PASSAGE PROVIDED:
Tennessee bans Sweepstakes Casinos

Tennessee Bans Sweepstakes Casinos

Tennessee has become the third US state to pass a sweepstakes casino ban this year, with SB 2136 / HB 1885 clearing both chambers of the General Assembly in April. The House sent the bill across with a 69-17 vote on April 23, joining the Senate version that had already cleared earlier in the month.

The legislation now moves to the governor’s desk and follows Indiana’s HB 1052 and Maine’s LD 2007 as the third sweeps-casino prohibition signed into law cycle in 2026. The Tennessee bill defines and bans the dual-currency sweepstakes-casino model that has become one of the fastest growing verticals in the casino industry in recent years.

What the Bill Bans

The Tennessee statute targets the specific sweepstakes mechanic: a free-play virtual currency paired with a redeemable second currency that customers can convert to cash or cash-equivalents. The bill treats any platform offering that dual-currency redemption as illegal gambling under state law, regardless of whether the operator markets itself as a “social casino” or a “promotional sweepstakes” product.

The ban is not limited to in-state operators. Any sweepstakes platform that takes registrations or processes redemptions from Tennessee residents is considered in violation of State law. Enforcement is assigned to the state attorney general, with civil and criminal penalties available for repeat violations.

Lines of data:
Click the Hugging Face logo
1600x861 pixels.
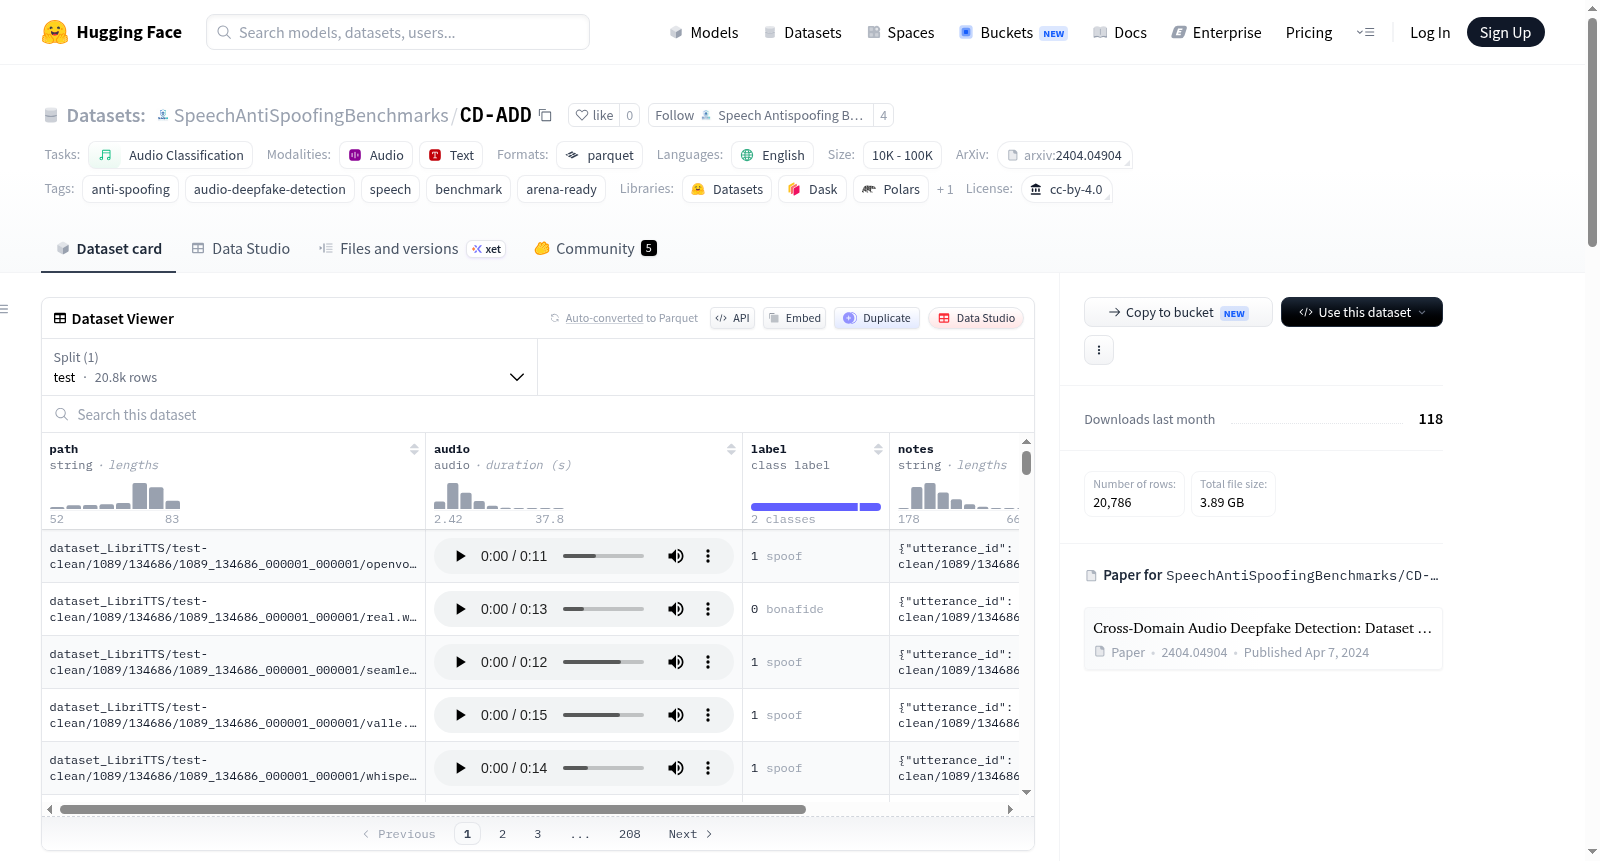coord(55,32)
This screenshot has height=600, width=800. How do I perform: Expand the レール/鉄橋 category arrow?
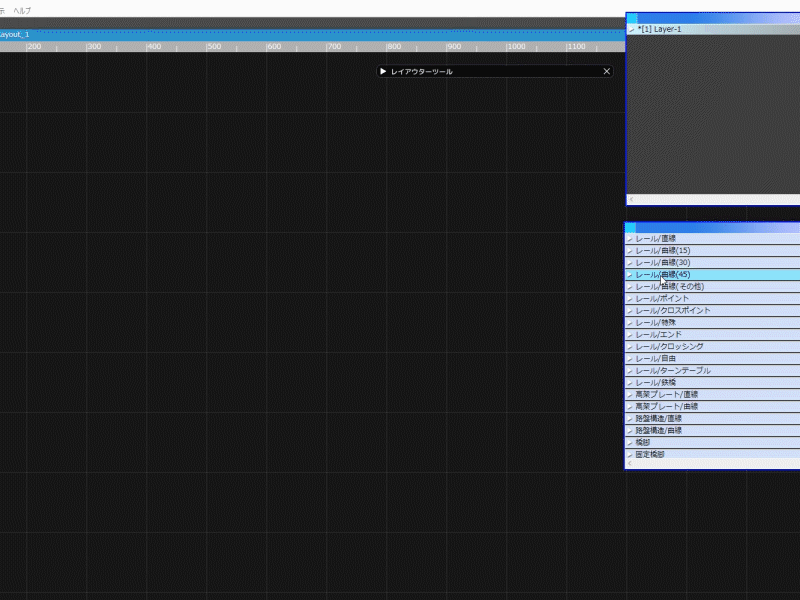630,383
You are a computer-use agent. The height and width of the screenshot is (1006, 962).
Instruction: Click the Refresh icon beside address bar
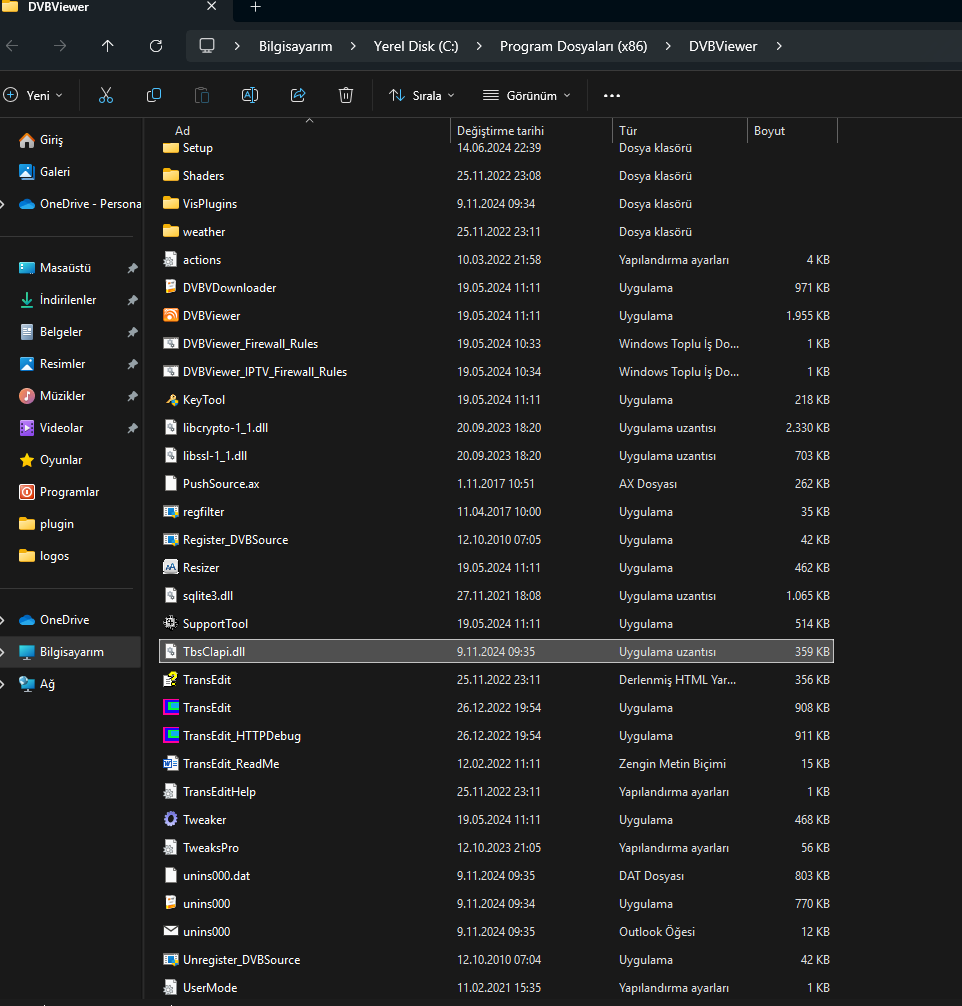point(156,46)
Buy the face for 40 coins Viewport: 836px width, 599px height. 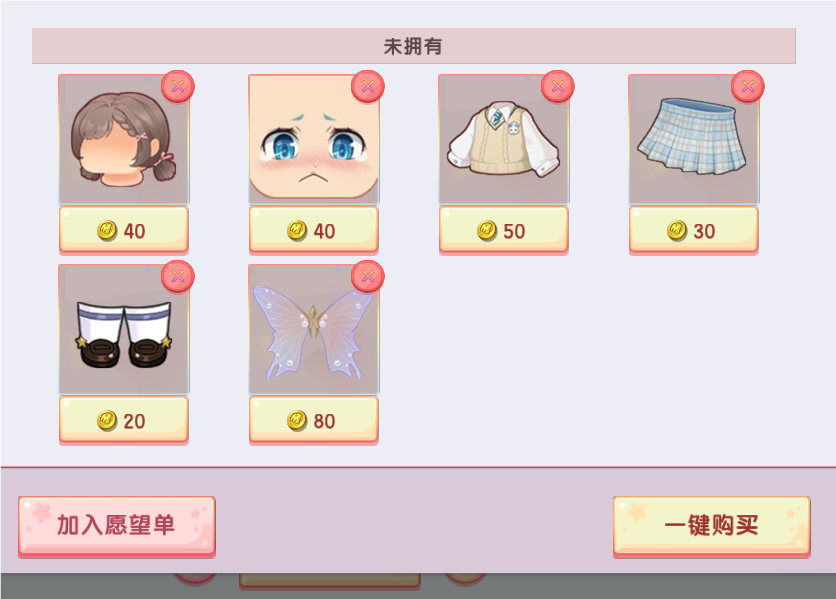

TASKS TO COMPLETE:
1 – In the article on Tennessee's sweepstakes casino ban, who is responsible for enforcing the ban?
2 – Reproduce word for word the stretch of the Tennessee sweepstakes article from "What the Bill" through "for repeat violations.".
3 – Resume the article on Tennessee's sweepstakes casino ban from the point where it stops.
The records have nothing to do with what is asked here.

RESULTS:
1 – The state attorney general.

2 –
What the Bill Bans

The Tennessee statute targets the specific sweepstakes mechanic: a free-play virtual currency paired with a redeemable second currency that customers can convert to cash or cash-equivalents. The bill treats any platform offering that dual-currency redemption as illegal gambling under state law, regardless of whether the operator markets itself as a “social casino” or a “promotional sweepstakes” product.

The ban is not limited to in-state operators. Any sweepstakes platform that takes registrations or processes redemptions from Tennessee residents is considered in violation of State law. Enforcement is assigned to the state attorney general, with civil and criminal penalties available for repeat violations.

3 –
What the bill does not do is touch traditional social-casino apps that run only on virtual currency with no way to redeem for real cash or prizes. Those products, where coins are spent for entertainment and never converted out, remain legal.

The Indiana and Maine Precedents

Indiana set the template. HB 1052 moved through the legislature in early 2026 and was the first bill of the year to translate state-level sweeps concerns into a hard prohibition. Maine’s LD 2007 followed a similar model, with both states framing the legislation as consumer protection rather than market protection for licensed operators.

The argument in committee hearings across all three states has been broadly the same: sweepstakes casinos take real-money deposits, return real-money payouts, and operate without any of the gaming-licence, responsible-gambling, or AML obligations that licensed operators have to meet. Lawmakers have largely agreed that the dual-currency framing does not change the economic substance.

Nine States in the Pipeline

Indiana’s gaming regulator predicted earlier this year that nine US states would consider sweepstakes-casino bans during the 2026 legislative cycle. Three have now passed. The remaining six are sitting at varying stages, with active bills in New York, Connecticut, Mississippi, Florida, Louisiana, and California‘s parallel litigation track.

The compounding pressure is what worries the operator side. Three bans in four months is a faster rate of restriction than the licensed operator side has faced in any equivalent period. Sweeps platforms that built customer files in 25-plus US states now have to model what the country looks like at 16-state coverage, then 14, then 10.

A few large sweeps operators have already begun cutting Tennessee and Indiana from their geo-availability before the laws formally take effect. Others are running the legal challenge they have already filed in multiple sweepstakes-casino jurisdictions and waiting on the courts.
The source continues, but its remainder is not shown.